• [WHAT TO PRODUCE] Return, word for word, the lines of the listing below from the one with "Click the Kaagapay" through the one with "Select the Собственные", and no other lines.
━━━━━━━━━━━━━━━━━━━━
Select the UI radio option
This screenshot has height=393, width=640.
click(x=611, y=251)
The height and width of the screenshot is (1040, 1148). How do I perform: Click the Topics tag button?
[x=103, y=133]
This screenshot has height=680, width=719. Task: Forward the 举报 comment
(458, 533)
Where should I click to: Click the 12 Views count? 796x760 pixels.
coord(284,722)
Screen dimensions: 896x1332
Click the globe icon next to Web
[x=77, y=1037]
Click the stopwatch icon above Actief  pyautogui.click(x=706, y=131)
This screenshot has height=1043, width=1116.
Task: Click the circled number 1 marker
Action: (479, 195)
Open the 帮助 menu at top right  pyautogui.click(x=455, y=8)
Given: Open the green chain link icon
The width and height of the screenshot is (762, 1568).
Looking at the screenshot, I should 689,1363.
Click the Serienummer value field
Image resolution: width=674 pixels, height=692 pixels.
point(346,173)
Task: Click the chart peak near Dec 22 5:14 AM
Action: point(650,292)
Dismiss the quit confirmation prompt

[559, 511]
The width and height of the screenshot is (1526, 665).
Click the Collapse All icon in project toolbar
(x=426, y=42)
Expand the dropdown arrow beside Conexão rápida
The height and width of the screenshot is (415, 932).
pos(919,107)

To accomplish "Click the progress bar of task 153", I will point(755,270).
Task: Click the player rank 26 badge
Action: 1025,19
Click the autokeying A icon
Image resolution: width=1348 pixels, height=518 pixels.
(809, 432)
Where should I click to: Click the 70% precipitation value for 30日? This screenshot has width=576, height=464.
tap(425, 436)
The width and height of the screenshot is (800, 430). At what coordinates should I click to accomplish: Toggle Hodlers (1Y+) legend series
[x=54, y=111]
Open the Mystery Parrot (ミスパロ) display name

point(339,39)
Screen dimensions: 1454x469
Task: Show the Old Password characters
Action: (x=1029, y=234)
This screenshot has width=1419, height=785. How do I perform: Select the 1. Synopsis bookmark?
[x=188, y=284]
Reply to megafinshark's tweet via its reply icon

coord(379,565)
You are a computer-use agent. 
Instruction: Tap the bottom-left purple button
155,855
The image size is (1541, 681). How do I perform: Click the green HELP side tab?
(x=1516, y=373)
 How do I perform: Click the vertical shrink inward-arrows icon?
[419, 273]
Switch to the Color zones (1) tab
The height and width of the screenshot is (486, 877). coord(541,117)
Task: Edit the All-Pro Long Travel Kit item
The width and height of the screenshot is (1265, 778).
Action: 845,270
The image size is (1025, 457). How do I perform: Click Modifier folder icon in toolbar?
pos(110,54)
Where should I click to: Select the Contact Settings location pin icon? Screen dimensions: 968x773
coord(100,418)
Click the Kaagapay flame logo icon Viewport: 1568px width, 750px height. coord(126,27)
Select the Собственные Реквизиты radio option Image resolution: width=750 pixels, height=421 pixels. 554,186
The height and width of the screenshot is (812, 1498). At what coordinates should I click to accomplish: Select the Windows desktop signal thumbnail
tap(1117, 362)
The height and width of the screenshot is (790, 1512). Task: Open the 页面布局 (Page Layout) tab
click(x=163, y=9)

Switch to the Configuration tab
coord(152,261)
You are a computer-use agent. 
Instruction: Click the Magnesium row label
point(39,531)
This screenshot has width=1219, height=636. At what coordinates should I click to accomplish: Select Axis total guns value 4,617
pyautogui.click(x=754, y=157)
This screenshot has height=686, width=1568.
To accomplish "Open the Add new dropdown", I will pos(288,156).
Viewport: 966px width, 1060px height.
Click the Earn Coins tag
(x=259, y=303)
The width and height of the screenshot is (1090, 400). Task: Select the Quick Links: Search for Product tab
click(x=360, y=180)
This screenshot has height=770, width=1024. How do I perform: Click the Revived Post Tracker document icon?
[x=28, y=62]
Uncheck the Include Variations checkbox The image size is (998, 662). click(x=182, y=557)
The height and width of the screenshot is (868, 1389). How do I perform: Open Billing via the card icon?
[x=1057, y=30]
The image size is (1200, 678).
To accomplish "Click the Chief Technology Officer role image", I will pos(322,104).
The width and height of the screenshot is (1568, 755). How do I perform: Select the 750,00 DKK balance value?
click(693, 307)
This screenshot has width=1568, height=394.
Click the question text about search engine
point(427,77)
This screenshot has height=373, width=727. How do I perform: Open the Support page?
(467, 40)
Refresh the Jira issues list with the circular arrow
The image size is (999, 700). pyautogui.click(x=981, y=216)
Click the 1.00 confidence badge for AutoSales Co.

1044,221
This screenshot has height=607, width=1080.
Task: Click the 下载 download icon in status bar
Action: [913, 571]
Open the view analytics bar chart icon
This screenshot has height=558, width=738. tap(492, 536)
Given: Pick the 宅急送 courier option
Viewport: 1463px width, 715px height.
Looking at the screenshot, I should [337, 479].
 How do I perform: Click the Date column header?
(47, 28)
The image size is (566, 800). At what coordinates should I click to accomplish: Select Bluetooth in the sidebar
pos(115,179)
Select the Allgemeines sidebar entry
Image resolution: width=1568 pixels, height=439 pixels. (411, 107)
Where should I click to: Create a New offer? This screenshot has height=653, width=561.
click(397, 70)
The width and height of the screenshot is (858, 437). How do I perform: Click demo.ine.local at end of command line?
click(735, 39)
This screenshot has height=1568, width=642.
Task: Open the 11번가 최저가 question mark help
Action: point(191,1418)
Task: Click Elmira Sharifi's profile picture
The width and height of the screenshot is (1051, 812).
━━━━━━━━━━━━━━━━━━━━
• [FINAL ANSWER]
Click the Kaagapay flame logo icon Viewport: 1568px width, 750px height. coord(126,27)
Select the Собственные Реквизиты radio option Image resolution: width=750 pixels, height=421 pixels. 554,186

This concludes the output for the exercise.